Stored dataset items —
◆ ◆ ◆ ◆

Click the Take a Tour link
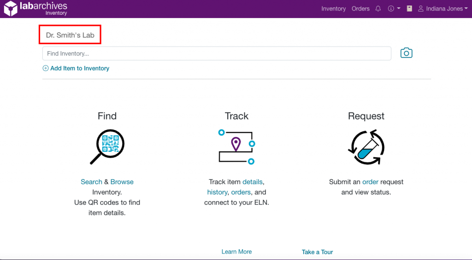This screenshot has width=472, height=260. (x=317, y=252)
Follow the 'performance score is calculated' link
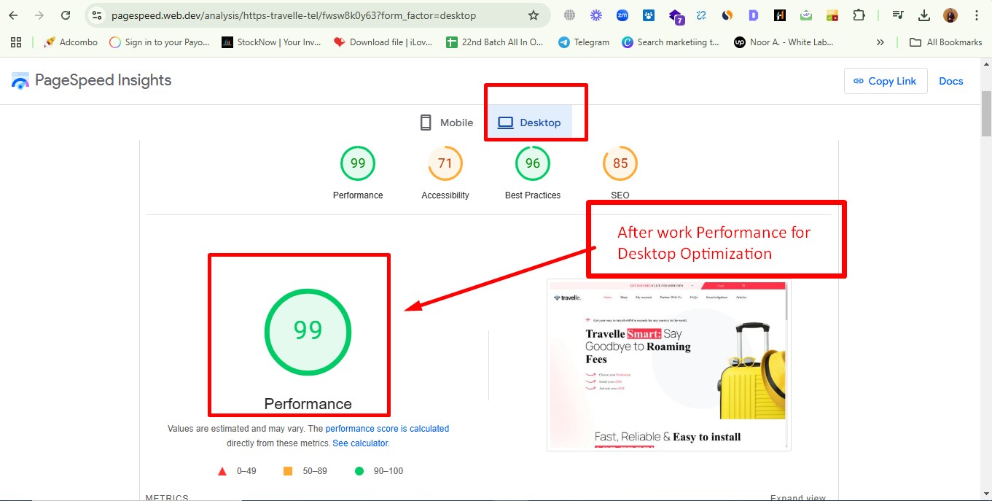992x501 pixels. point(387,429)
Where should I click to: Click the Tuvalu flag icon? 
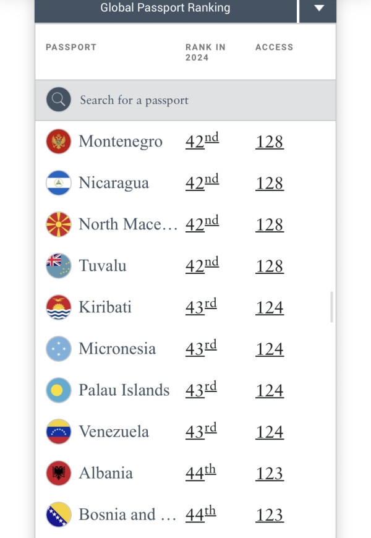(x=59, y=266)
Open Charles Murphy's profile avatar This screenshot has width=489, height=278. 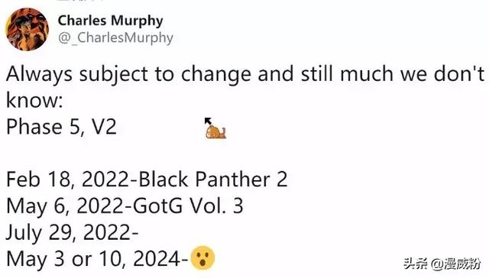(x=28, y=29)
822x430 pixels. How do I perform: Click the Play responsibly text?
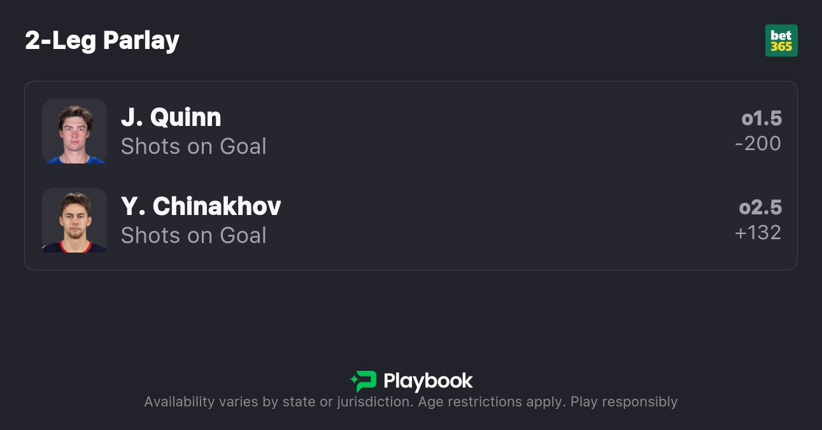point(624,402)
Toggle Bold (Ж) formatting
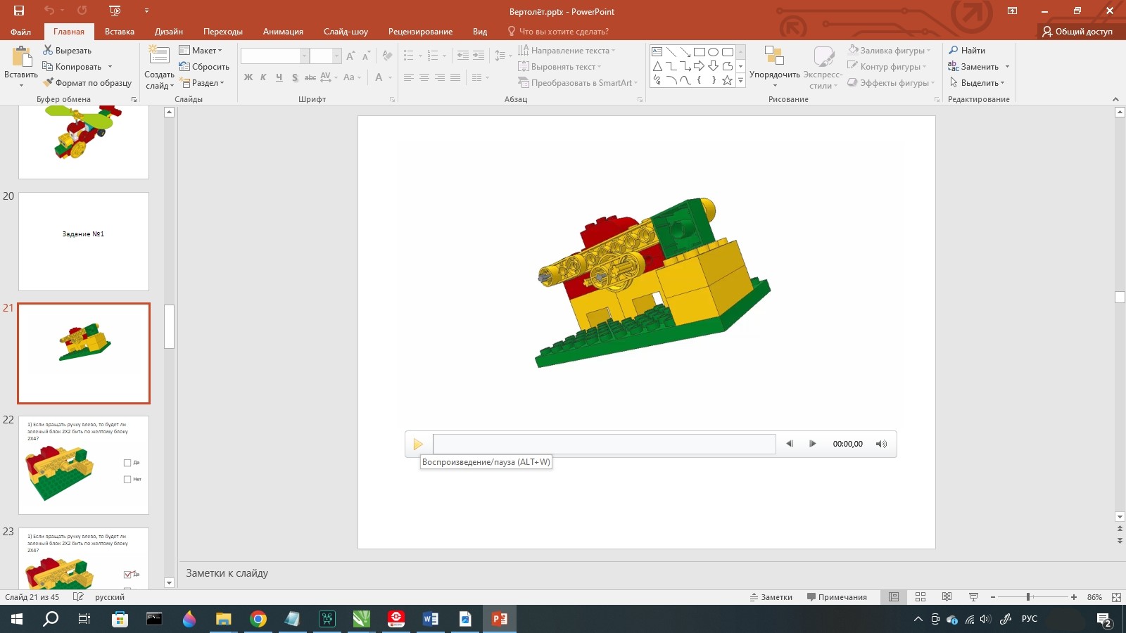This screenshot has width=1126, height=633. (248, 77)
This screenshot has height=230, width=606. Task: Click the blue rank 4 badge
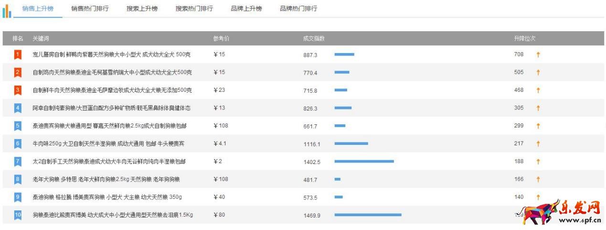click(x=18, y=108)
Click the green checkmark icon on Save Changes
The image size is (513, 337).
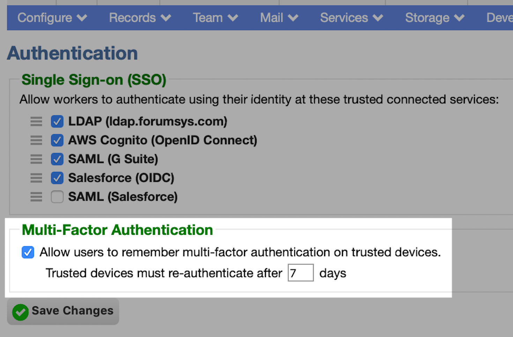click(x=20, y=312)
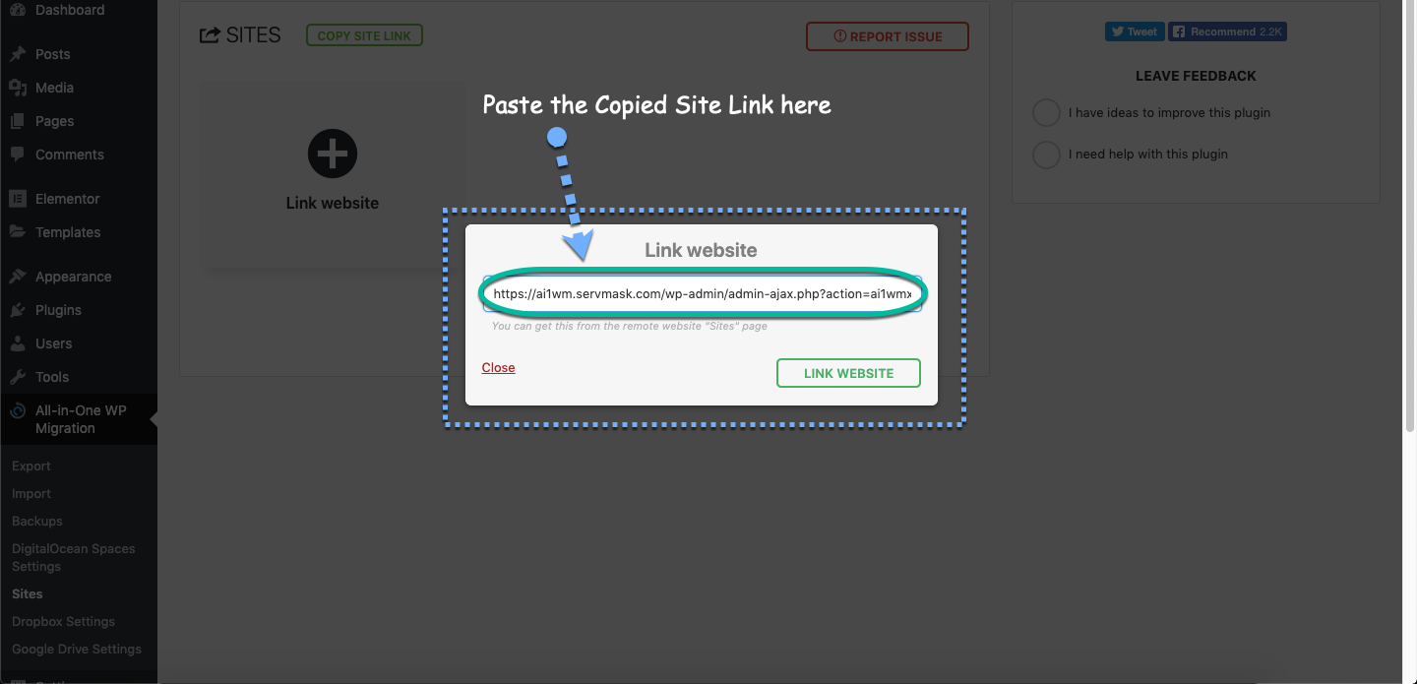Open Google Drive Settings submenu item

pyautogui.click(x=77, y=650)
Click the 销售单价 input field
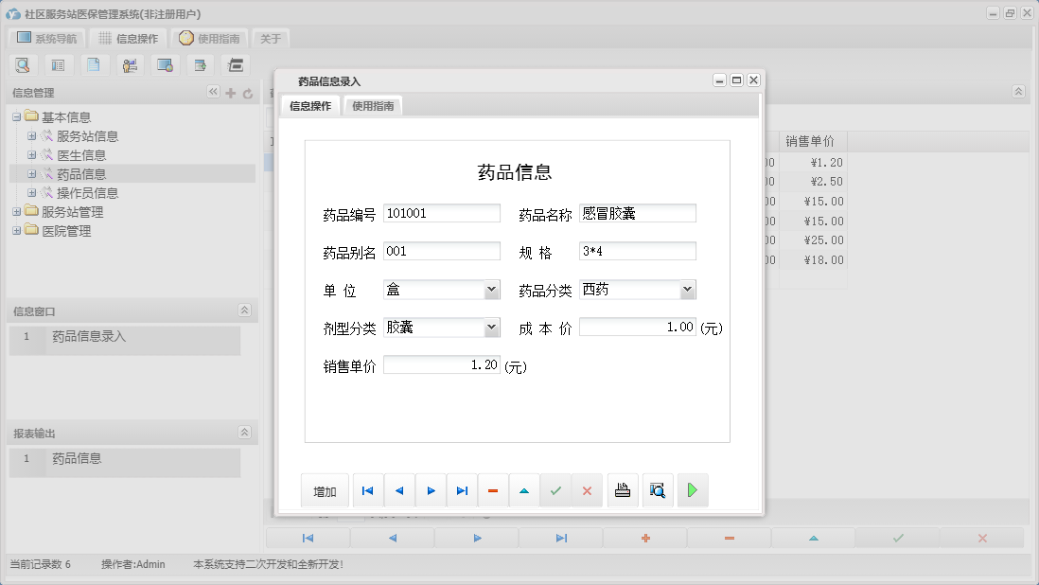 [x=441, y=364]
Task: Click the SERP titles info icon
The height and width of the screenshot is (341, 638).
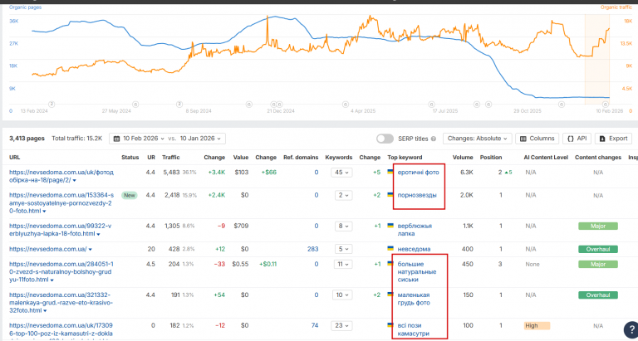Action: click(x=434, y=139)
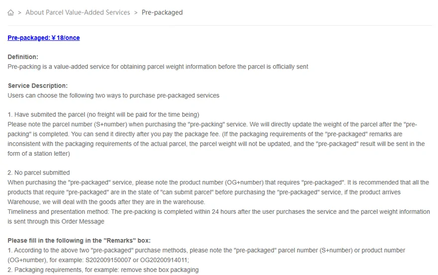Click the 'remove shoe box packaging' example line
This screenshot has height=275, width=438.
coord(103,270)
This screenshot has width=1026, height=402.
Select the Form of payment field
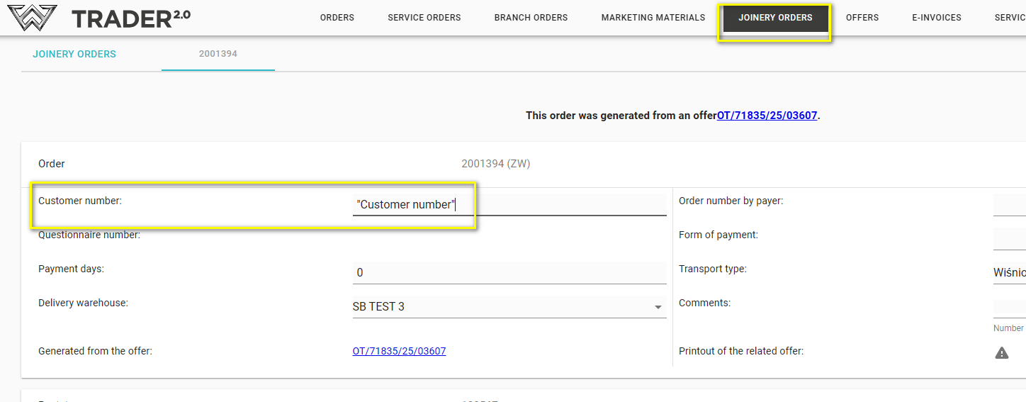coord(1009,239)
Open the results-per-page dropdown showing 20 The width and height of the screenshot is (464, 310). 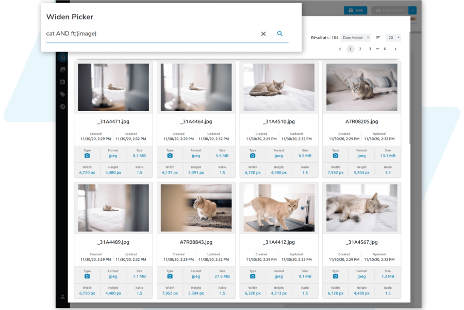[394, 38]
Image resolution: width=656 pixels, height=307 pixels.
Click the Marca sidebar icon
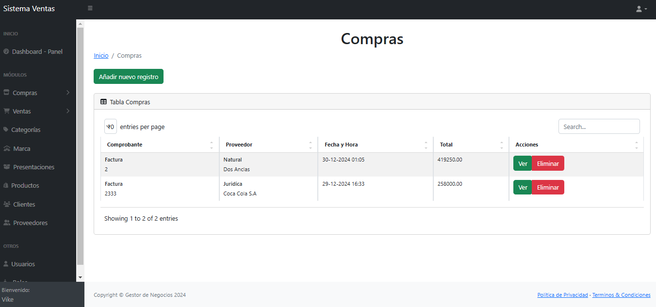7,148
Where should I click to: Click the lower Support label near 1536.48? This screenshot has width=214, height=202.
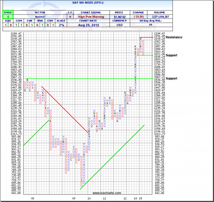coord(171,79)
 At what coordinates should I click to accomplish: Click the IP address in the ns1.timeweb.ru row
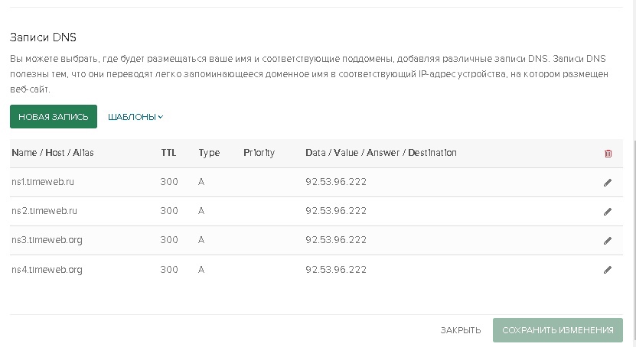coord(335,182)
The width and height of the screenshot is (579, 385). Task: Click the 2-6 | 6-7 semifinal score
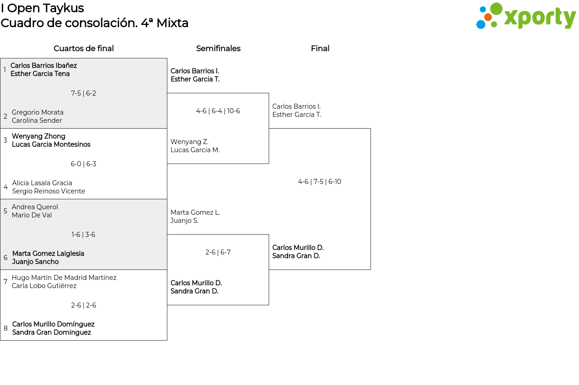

◆ ◆ ◆ ◆

AIM OF THE TASK —
Every line above between the one containing "822x430 pixels. How" and the one containing "Click the green", those two included, is to be printed exactly. No pictures go into the copy.

YOUR RESPONSE —
822x430 pixels. How do I perform: Click the Play responsibly text?
point(624,402)
Toggle Bold (Ж) formatting
This screenshot has width=1126, height=633. (248, 77)
This screenshot has height=230, width=606. Task: Click the blue rank 4 badge
click(x=18, y=108)
Click the green checkmark icon on Save Changes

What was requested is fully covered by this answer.